LoqiRoam · 旅日記
音の余白をたどる寄り道
比婆山の森から熊野神社、庄原の駅と資料館、町歩きを経て、国兼池の水辺へ向かった。
比婆山を出たとき、行き先はまだ決めきっていなかった。ただ、ブナの枝を渡る風と、落ち葉を踏む音だけは確かだった。熊野神社へ足を延ばすと、老杉と社殿の静けさに、かつてここで響いた祭礼の声を想像した。山を下り、備後庄原駅で列車の発車音を聞くと、景色だけでなく音の密度も変わったことに気づく。庄原市歴史民俗資料館では、古代から近世までの資料と民俗資料を眺め、道具の形から昔の暮らしの手触りを拾った。その後は町を歩き、車の音や店先の気配へ戻る。最後に国兼池の湖畔へ出ると、音はふたたび遠くなった。出発地と同じ静けさではない。いくつもの生活音を通り抜けたあとに残る、広くてやさしい余白だった。
この旅の足跡
- 比婆山のブナ純林に囲まれた道では、風が枝を渡り、足元の落ち葉まで小さく返事をした。古い伝説の場所なのに、いちばん強く残ったのは音の薄さだった。

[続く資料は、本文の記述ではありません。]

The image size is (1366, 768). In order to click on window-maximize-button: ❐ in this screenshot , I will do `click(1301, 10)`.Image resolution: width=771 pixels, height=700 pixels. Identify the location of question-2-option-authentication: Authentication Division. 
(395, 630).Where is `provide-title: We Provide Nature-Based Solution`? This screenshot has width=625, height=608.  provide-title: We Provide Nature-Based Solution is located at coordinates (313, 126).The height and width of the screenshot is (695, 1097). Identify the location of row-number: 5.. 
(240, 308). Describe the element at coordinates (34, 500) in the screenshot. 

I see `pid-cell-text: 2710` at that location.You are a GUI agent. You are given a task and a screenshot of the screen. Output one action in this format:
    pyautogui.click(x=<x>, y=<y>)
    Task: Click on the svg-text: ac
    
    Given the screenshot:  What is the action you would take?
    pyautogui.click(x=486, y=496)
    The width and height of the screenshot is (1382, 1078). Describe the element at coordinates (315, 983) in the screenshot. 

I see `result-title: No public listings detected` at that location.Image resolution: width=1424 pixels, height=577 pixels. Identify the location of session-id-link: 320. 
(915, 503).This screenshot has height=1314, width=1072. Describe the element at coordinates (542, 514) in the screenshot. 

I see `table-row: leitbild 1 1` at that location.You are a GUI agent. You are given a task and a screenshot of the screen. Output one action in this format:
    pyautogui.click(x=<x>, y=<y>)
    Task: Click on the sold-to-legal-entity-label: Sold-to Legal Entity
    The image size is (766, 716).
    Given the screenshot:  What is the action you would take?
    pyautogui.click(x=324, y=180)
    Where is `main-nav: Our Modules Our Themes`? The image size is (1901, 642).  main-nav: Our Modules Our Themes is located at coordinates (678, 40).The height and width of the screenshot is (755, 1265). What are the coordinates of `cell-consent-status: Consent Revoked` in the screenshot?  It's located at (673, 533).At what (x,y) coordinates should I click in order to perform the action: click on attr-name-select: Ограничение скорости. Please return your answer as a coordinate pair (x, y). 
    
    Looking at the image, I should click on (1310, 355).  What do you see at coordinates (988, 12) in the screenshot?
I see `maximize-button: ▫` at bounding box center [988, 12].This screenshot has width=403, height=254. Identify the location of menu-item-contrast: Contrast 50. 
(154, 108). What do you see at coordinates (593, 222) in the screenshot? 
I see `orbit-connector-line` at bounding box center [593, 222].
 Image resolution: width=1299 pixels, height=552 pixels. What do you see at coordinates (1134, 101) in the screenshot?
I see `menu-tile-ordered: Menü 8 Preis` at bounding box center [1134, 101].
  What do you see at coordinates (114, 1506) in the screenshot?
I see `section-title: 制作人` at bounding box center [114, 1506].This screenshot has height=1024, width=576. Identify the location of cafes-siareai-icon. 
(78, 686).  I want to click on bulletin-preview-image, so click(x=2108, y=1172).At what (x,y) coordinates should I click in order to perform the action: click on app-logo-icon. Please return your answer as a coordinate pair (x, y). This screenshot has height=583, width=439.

- 熊野神社では、イザナミノミコトを祀る社殿と老杉の存在感が、森の奥行きを変えていた。木立の下に立つと、神楽のような人の声まで想像した。
- 備後庄原駅では、列車を待つ時間そのものが町の呼吸に聞こえた。山から下りてきた耳には、発車音と人の足音が思いのほか明るく響いた。
- 庄原市歴史民俗資料館には、古代から近世までの資料と民俗資料が展示されている。展示室の静けさの中で、道具を使った昔の暮らしの音を思い浮かべた。
- 庄原の町を歩くと、資料館で見た道具の記憶に、車の音や店先の気配が重なった。観光地らしさより、暮らしの音が途切れず続くことに惹かれた。
- 国営備北丘陵公園の国兼池は、農業用水源でありながら散策路のある水辺でもある。湖畔では町の音が遠のき、水面の間が旅の最後に残った。